Which of the lines below hold "Open"? Please return each one.
+===+
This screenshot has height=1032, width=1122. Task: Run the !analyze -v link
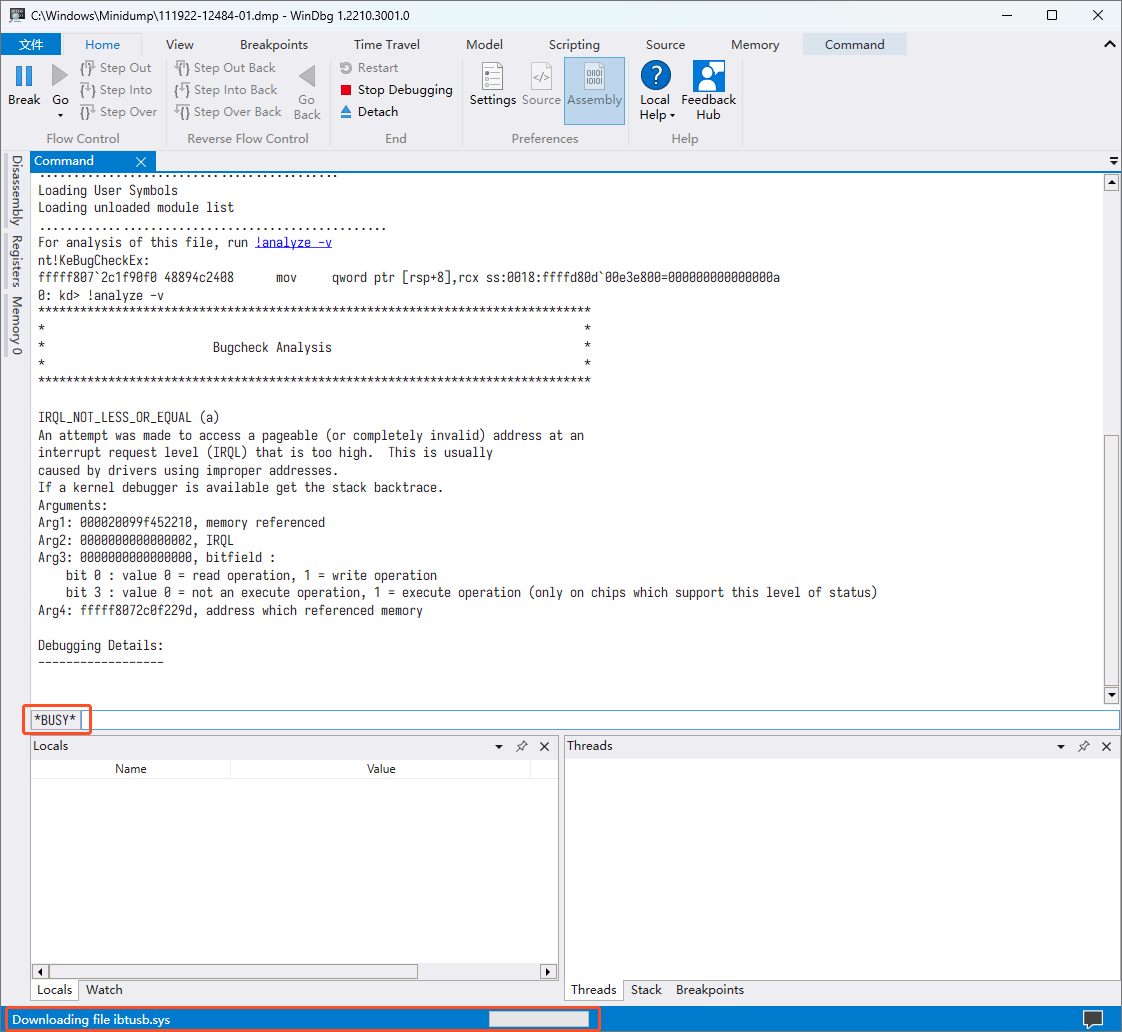pos(293,242)
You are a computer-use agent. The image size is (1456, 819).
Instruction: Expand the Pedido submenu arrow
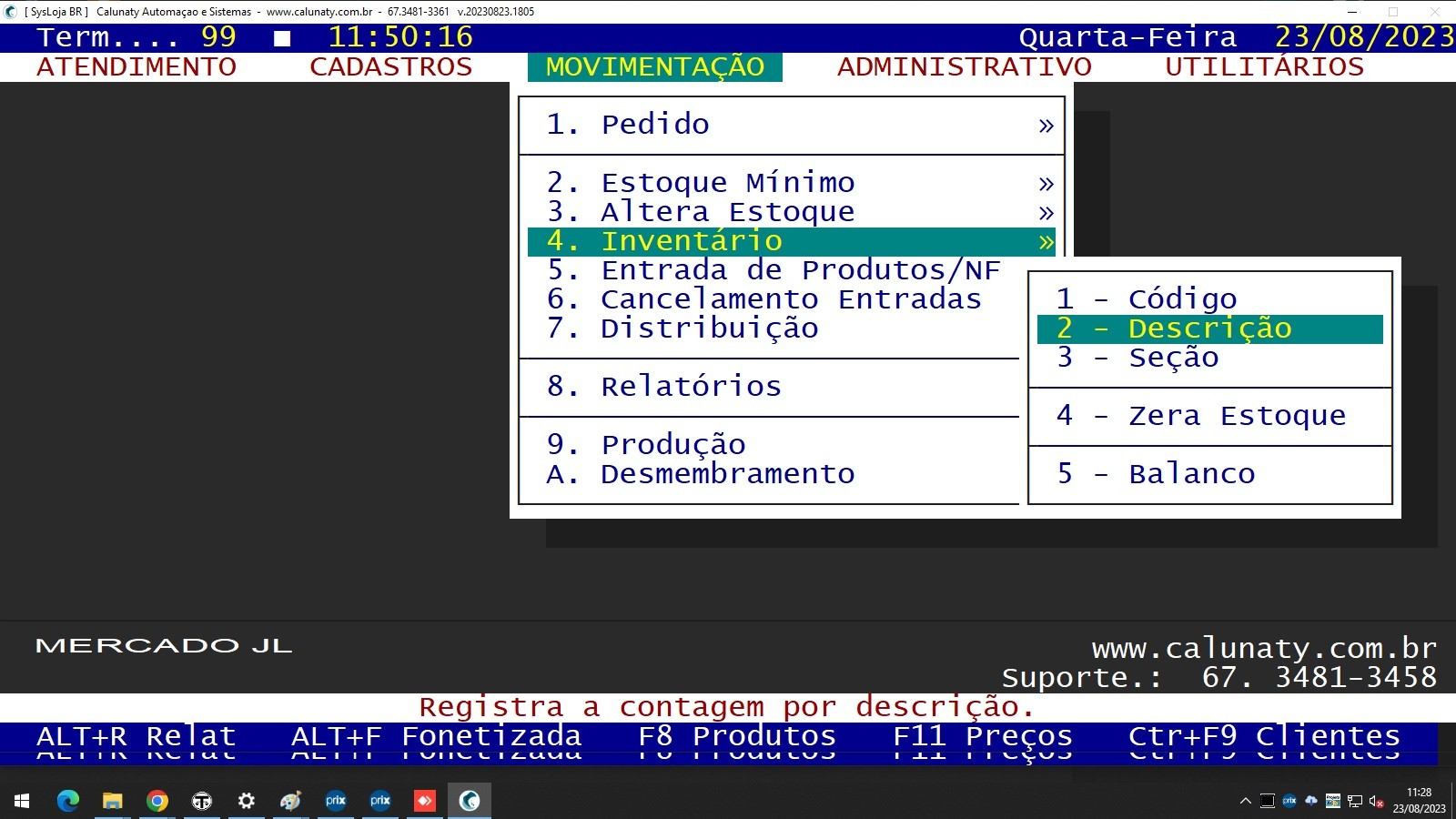(1046, 126)
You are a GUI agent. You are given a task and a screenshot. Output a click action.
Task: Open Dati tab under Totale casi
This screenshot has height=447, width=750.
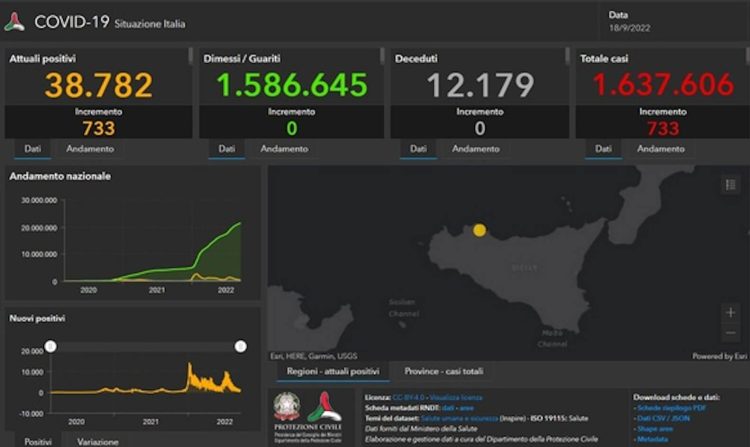click(603, 149)
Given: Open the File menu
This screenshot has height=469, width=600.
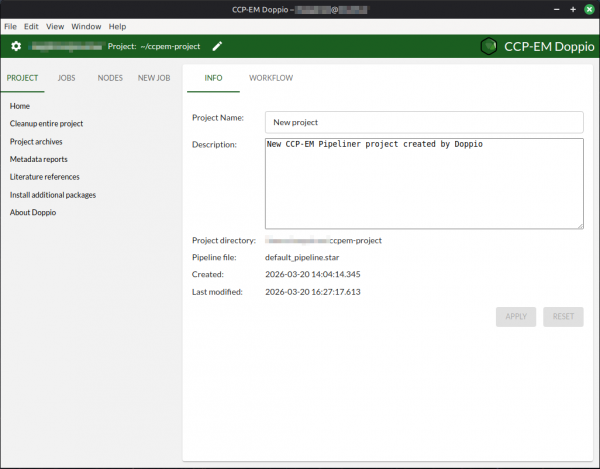Looking at the screenshot, I should click(x=10, y=26).
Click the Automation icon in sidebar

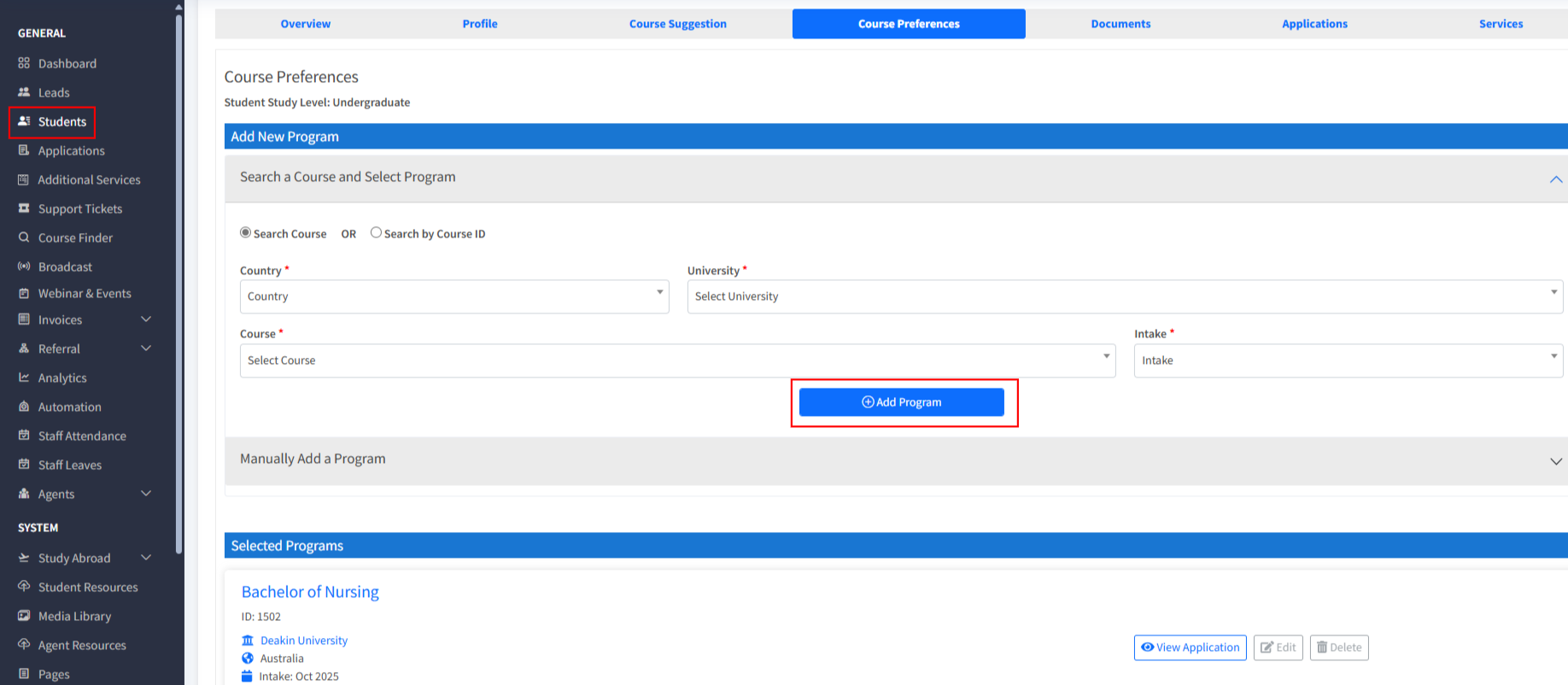tap(24, 407)
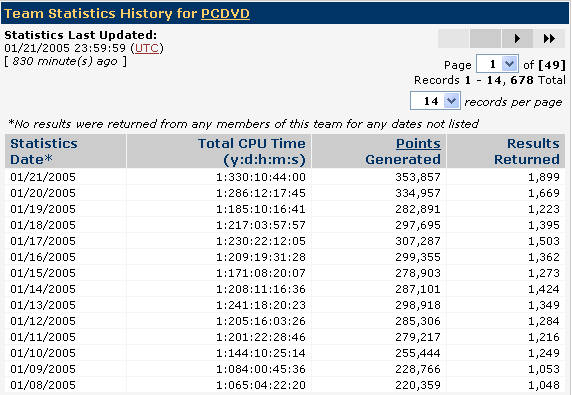
Task: Click points value 334,957
Action: pos(418,193)
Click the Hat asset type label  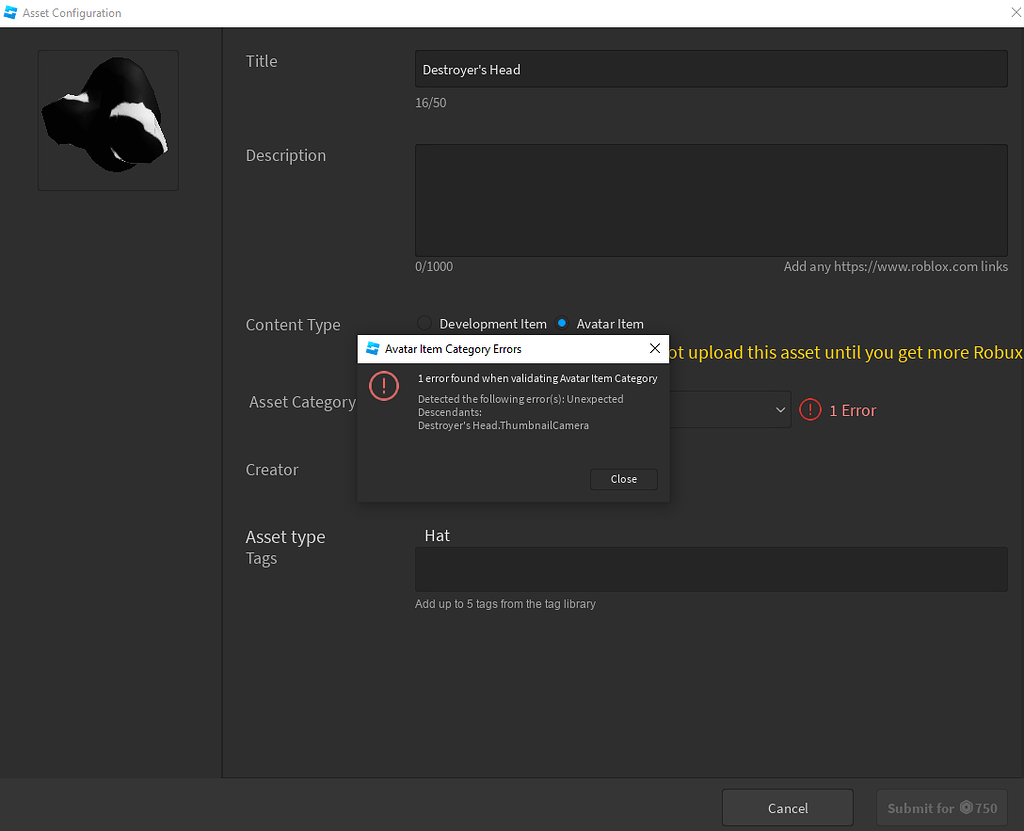click(x=437, y=535)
+===+
#### RESULT:
Task: Open Dati tab under Totale casi
Given: Open the File menu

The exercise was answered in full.